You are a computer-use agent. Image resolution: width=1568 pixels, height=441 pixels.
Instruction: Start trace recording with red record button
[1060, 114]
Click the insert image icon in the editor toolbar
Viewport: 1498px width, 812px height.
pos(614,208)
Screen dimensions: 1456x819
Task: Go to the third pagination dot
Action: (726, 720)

○ ○ ○ ○

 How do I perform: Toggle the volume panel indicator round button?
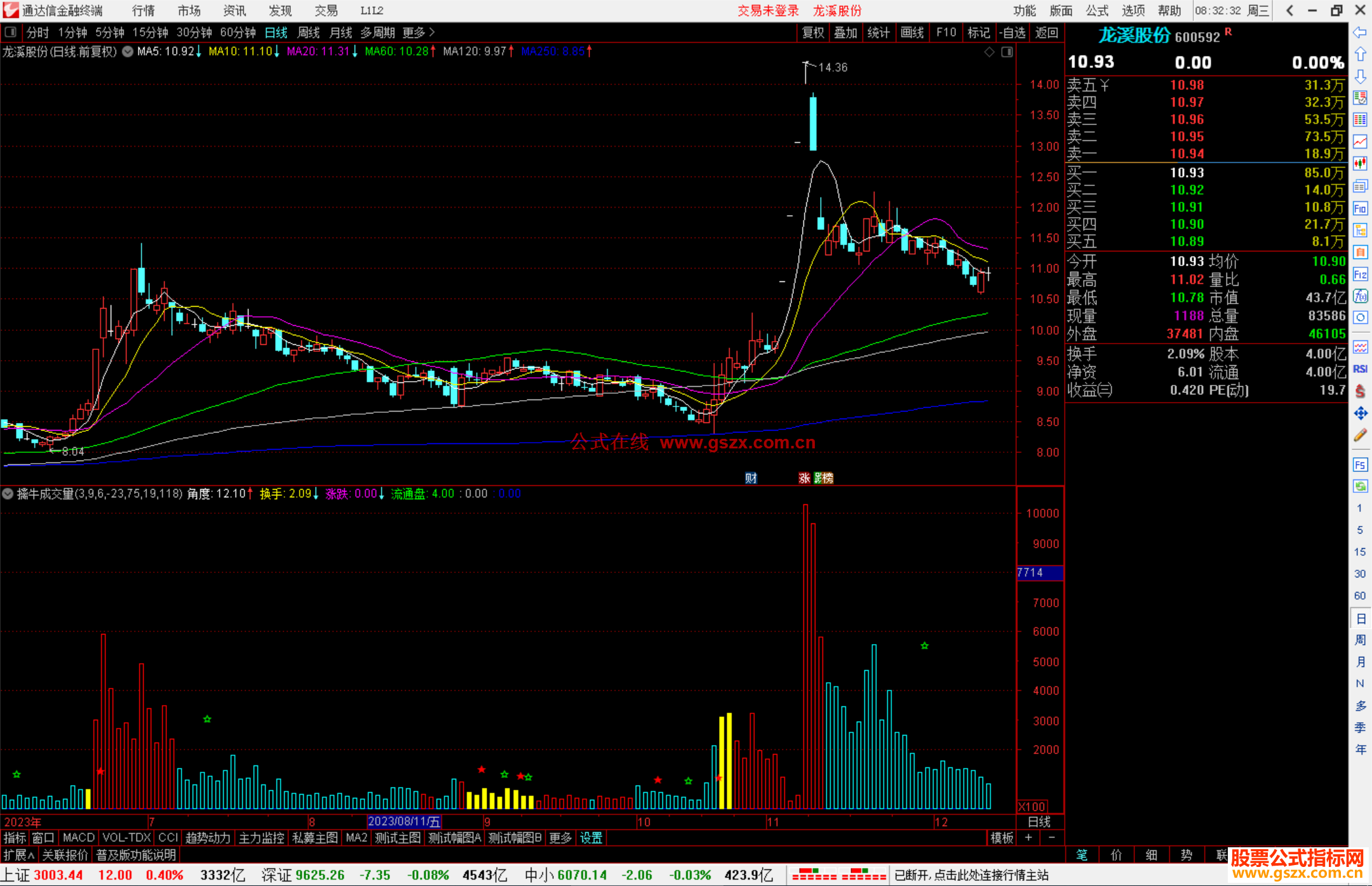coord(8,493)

○ ○ ○ ○

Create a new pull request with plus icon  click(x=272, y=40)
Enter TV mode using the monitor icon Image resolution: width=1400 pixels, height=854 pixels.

○ ○ ○ ○

YOUR OBJECTIVE:
Everything from the line containing "Create a new" through the line containing "Enter TV mode" in the material above should be retyped exactly, both ends included, and nothing more.

FINAL ANSWER:
Create a new pull request with plus icon  click(x=272, y=40)
Enter TV mode using the monitor icon Image resolution: width=1400 pixels, height=854 pixels.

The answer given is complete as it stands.